**Work to be completed:** Give back the data below unchanged, from the line with "You are a computer-use agent. 952x1241" up to and including the line with "will click(x=191, y=240).".

## start

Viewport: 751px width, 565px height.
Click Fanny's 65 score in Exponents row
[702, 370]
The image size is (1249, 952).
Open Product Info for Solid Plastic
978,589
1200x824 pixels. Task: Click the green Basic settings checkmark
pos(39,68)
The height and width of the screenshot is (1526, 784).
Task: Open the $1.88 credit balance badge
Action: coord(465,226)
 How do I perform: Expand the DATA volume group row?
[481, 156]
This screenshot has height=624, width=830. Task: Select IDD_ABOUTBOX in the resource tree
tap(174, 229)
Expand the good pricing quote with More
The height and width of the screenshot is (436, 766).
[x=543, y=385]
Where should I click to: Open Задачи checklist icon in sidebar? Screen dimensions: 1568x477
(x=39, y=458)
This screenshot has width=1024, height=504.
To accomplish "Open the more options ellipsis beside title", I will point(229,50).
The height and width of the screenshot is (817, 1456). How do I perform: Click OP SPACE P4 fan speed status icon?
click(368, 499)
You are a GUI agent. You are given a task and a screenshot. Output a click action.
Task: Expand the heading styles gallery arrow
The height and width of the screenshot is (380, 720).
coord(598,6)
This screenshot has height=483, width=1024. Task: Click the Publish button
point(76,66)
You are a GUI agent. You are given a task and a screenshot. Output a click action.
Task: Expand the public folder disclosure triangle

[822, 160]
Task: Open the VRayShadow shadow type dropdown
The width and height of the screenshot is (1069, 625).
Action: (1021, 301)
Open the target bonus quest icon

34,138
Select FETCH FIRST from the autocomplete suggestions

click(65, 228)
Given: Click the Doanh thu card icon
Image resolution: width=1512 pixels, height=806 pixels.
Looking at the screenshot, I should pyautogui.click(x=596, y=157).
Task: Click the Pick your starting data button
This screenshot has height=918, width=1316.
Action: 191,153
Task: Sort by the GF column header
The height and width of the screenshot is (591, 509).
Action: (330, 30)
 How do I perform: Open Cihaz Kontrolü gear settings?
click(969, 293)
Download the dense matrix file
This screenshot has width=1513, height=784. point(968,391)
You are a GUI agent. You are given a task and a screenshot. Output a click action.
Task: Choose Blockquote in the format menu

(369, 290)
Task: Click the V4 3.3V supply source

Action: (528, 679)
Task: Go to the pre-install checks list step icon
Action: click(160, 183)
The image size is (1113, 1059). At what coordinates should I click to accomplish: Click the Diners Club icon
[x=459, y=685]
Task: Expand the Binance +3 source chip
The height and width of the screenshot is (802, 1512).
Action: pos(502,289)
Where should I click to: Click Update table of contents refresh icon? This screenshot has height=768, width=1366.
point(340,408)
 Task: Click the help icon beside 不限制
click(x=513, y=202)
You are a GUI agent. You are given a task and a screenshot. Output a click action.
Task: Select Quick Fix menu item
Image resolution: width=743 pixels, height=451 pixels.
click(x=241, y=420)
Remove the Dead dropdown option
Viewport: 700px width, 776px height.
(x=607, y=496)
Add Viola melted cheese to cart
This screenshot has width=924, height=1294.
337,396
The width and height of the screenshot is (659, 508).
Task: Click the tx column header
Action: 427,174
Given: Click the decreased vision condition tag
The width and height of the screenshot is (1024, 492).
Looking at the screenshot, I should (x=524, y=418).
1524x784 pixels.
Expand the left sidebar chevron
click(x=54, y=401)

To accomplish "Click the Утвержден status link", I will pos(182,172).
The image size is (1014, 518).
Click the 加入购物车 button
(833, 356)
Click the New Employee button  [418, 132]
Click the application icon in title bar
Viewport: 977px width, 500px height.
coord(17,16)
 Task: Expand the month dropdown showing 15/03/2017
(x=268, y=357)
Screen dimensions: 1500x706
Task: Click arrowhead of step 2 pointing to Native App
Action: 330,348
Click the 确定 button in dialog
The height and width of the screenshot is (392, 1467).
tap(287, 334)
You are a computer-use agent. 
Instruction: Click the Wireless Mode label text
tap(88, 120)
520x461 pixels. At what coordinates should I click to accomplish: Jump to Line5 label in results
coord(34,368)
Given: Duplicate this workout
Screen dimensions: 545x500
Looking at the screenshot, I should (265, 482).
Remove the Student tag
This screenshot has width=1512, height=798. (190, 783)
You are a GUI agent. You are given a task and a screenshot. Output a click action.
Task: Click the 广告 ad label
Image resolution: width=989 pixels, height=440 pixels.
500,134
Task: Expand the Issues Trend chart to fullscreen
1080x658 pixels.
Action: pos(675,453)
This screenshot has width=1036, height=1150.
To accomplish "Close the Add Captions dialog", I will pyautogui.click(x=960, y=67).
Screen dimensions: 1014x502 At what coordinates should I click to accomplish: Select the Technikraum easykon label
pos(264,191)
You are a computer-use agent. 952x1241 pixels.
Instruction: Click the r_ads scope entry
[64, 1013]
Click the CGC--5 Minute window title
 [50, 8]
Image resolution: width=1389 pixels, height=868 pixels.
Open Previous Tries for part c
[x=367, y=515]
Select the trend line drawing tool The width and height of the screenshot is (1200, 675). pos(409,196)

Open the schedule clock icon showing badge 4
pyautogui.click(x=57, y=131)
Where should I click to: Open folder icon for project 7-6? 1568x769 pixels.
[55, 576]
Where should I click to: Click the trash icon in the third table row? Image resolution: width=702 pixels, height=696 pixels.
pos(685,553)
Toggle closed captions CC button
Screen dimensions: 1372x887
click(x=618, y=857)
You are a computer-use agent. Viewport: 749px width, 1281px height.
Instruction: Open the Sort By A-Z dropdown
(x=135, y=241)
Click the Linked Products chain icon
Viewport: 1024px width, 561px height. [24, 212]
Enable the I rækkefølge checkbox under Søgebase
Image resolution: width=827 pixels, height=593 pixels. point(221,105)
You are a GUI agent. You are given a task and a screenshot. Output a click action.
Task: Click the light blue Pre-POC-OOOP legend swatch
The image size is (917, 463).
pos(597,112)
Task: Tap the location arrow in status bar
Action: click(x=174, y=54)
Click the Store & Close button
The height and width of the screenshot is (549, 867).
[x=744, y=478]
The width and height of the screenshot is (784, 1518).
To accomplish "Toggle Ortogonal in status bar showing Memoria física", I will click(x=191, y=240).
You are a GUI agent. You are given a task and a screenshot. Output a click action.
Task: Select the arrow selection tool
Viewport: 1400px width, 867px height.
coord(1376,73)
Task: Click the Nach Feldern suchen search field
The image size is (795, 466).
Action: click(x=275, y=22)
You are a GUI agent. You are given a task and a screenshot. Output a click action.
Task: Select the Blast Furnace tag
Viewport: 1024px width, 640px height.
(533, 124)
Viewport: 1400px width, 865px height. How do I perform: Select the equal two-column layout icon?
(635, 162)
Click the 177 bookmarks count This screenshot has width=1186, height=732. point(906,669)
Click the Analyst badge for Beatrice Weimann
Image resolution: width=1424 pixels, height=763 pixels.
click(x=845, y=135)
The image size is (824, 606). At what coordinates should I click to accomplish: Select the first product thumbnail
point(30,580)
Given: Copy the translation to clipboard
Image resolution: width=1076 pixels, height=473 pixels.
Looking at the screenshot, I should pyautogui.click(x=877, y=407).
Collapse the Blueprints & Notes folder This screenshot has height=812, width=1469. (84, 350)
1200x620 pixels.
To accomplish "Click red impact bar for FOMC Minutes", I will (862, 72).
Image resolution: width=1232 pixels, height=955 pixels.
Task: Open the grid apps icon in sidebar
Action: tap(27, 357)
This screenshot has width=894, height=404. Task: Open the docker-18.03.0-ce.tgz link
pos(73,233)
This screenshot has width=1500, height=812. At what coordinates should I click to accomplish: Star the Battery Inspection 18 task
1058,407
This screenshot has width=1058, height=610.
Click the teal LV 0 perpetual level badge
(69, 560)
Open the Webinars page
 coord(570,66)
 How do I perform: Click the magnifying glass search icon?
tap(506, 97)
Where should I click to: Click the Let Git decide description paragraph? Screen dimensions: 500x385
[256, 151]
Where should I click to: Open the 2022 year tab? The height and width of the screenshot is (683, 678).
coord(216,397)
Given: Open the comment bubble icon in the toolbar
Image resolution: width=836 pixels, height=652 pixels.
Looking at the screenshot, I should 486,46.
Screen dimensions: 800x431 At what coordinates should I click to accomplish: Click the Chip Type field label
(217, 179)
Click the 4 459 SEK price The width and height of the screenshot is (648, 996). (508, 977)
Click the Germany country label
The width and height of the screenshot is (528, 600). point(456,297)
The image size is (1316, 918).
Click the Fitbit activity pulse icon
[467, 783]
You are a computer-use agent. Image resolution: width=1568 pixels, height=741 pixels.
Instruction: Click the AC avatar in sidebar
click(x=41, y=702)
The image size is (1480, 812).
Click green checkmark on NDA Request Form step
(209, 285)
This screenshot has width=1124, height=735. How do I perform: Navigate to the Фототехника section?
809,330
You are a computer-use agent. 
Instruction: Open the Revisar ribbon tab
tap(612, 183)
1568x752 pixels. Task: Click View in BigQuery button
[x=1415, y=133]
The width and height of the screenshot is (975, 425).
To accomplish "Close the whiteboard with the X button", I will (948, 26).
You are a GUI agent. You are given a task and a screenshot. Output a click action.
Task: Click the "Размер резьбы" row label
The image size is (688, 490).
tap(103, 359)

## end

**Solution:**
You are a computer-use agent. 952x1241 pixels.
Instruction: Click the r_ads scope entry
[64, 1013]
Click the CGC--5 Minute window title
 [50, 8]
Image resolution: width=1389 pixels, height=868 pixels.
Open Previous Tries for part c
[x=367, y=515]
Select the trend line drawing tool The width and height of the screenshot is (1200, 675). pos(409,196)

Open the schedule clock icon showing badge 4
pyautogui.click(x=57, y=131)
Where should I click to: Open folder icon for project 7-6? 1568x769 pixels.
[55, 576]
Where should I click to: Click the trash icon in the third table row? Image resolution: width=702 pixels, height=696 pixels.
pos(685,553)
Toggle closed captions CC button
Screen dimensions: 1372x887
click(x=618, y=857)
You are a computer-use agent. Viewport: 749px width, 1281px height.
Instruction: Open the Sort By A-Z dropdown
(x=135, y=241)
Click the Linked Products chain icon
Viewport: 1024px width, 561px height. [24, 212]
Enable the I rækkefølge checkbox under Søgebase
Image resolution: width=827 pixels, height=593 pixels. point(221,105)
You are a GUI agent. You are given a task and a screenshot. Output a click action.
Task: Click the light blue Pre-POC-OOOP legend swatch
The image size is (917, 463).
pos(597,112)
Task: Tap the location arrow in status bar
Action: click(x=174, y=54)
Click the Store & Close button
The height and width of the screenshot is (549, 867).
[x=744, y=478]
The width and height of the screenshot is (784, 1518).
To accomplish "Toggle Ortogonal in status bar showing Memoria física", I will click(x=191, y=240).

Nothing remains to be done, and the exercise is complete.